Strain selection during artificial evolution
The strain selection process was tracked using strain-specific
metabarcoding of a locus with high allelic richness of 110 unique
alleles in the 59 strains. At the start of the experiment, individual
strains contributed between 1.9 to 6.3% cells of the start population
based on microscopic counts. Both alleles of all strains were also
detected initially (Fig. 4), although some were observed at up to
three-fold higher or lower relative abundance compared with microscopic
cell counts. Out of 669 strain observations across all samples, only 22
were of a strain in the wrong population, likely because of sequencing
errors in key SNP positions or PCR chimeras, suggesting a FDR of 0.065.
These false positive observations amounted to a negligible amount of
total strain observations (on average 0.02% [SD: 0.05] per sample)
but could affect absent/present scoring and underestimate the number of
extinct strains. After 42 days, a single strain generally dominated
30-99% of the total strain abundance and replicates typically delivered
the same dominant strain, but different strains were selected for in the
copper and control treatment (Fig. 4).
The metabarcoding revealed that, as expected for the mining population,
the tolerant VG1-2_81 and VG1-2_74 strains became the most abundant
ones in all copper selection replicates, with a joint final abundance of
37 to 99% (Fig S5). VG1-2_81 was initially highly competitive in the
control conditions but VG1-2_103 eventually outcompeted it and other
strains in this treatment, making up 22-90% of all amplicons in all
five replicates on day 42 (Table 1). VG1-2_103 was also the second
fastest-growing strain and statistically indistinguishable from the
other two when grown as a mono-clonal culture (Fig. S2).
The selection outcome of the reference population deviated more from
expectations based on mono-clonal traits (Fig. 5). In the control,
GP2-4_40, a strain with an observed average growth rate of only 1.32 ±
0.11 day-1, dominated all five replicates after 42
days of selection (37-90%, Fig. 4), with several more strains retained
at 1-25% abundance (Table 1, Fig S4). In the copper treatment,
GP2-4_27, which had a below-average EC50 (7.8 µM Cu; Fig. S6),
outcompeted everyone else in four out of five replicates (93-97%, Fig.
3) and was thus identified as the strain responsible for the plastic
tolerance developing in this population (Fig. 2 and 3). In the last
replicate, GP2-4_57, a strain that was extinct in the other four, as
well as in all the controls, became dominant (78%, Fig. S5).
Importantly, like all strains at the beginning of the experiment,
GP2-4_57 was heterozygous for the barcoding locus Sm_C12W1 , but
all 9,099 amplicons observed at day 42 were from only one of its two
alleles (Fig. S6), indicating a loss of heterozygosity, which could be
explained through inbreeding. Furthermore, this bottle replicate had its
own evolutionary trajectory and developed higher copper tolerance (EC50
11.2 µM Cu, versus 9.45-10.8) but slower growth rate (46 generations
versus 54-59) than the GP2-4_27 dominated replicates (Table 1).
The metabarcoded relative abundances of strains were used to disentangle
individual growth rates during co-cultivation.
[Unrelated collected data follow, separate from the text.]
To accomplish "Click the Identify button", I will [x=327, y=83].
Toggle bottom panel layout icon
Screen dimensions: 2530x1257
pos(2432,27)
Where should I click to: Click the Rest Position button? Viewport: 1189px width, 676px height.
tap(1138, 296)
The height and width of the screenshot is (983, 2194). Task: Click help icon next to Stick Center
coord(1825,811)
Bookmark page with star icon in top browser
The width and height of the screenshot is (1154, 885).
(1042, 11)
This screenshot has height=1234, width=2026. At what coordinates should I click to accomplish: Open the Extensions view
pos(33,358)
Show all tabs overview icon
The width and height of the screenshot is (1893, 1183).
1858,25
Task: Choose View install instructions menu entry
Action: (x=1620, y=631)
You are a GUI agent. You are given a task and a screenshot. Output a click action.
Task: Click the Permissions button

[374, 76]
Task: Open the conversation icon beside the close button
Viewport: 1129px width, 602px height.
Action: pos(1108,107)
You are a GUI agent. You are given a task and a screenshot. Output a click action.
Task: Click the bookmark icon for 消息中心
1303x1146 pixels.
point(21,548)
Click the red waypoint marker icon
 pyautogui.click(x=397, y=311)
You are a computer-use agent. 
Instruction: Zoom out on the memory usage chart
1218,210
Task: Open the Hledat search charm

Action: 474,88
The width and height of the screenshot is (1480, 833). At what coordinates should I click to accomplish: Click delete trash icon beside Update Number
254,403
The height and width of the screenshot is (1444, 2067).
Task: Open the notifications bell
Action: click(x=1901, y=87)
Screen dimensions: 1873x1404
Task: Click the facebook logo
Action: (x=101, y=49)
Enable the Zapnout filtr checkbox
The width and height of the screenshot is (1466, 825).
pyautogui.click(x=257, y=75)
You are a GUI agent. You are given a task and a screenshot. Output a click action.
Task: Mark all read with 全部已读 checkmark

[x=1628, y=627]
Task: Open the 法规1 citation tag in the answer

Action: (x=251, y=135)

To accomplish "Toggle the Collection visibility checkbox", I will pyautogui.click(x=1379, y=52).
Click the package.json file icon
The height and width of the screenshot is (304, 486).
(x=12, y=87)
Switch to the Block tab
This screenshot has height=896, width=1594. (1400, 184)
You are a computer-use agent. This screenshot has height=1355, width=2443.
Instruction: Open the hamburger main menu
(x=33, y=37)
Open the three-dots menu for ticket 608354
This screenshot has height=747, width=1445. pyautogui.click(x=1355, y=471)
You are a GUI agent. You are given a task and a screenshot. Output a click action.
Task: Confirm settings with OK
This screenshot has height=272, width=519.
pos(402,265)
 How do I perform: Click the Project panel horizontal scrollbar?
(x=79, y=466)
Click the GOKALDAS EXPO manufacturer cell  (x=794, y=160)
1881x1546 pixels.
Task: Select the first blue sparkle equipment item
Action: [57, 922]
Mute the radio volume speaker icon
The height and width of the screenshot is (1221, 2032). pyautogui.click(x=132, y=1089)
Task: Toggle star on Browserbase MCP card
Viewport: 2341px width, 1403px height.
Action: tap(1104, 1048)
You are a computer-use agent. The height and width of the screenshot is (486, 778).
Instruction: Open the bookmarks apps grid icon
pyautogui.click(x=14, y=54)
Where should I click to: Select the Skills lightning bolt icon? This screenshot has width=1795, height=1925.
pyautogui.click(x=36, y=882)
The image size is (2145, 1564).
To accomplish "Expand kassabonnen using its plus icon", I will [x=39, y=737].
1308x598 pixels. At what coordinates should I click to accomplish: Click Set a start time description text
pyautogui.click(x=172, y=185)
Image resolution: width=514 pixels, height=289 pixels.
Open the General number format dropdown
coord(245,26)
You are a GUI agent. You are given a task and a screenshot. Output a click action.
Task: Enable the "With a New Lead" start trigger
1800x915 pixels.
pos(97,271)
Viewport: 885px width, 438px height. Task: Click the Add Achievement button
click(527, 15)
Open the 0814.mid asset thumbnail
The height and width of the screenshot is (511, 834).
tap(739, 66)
The barcoded copper
tolerance traits were not correlated with other mono-clonal strain
traits like cellular surface-to-volume ratios, Fv/Fm, or growth rate
(Fig. S7 and S8). Several strains had already gone extinct after nine
days, especially in the Mining population and copper treatment, where
nine out of 30 were lost (Fig. 5). The remaining strains’ growth rates
in the reference population correlated poorly against what was predicted
from mono-clonal observations, with R2 of 0.003,p =0.8 (copper), and 0.07, p =0.2 (control, without the
outlier-strain GP2-4_42). Correlations were higher in the Mining
experiments with R2 of 0.39, p =0.002 (copper)
and 0.24, p =0.006 (control, without outlier-strain VG1-2_63),
but it was still difficult to distinguish growth rates between many
strains with confidence (Fig. 1, S1, and 5). Importantly the precision
of the metabarcode-derived growth rates was, on average, three times
higher for the barcoded growth rates (95% conf. +/- 0.038
day-1) compared with the mono-clonally estimated rates
(+/- 0.11 day-1), showing that this approach has much
higher chance of detecting subtle strain differences in fitness.
Furthermore, the evolutionary trajectories observed via metabarcoding on
day nine generally persisted for the final 33 days of the evolution
experiment (Fig. 4, 5, S4, and S5). Consequently, a short selection
experiment of pooled populations of strains, combined with observations
of strain abundance using intraspecific metabarcoding, appears to be a
robust approach to estimate both fitness of individual strains and the
evolutionary potential of phytoplankton populations.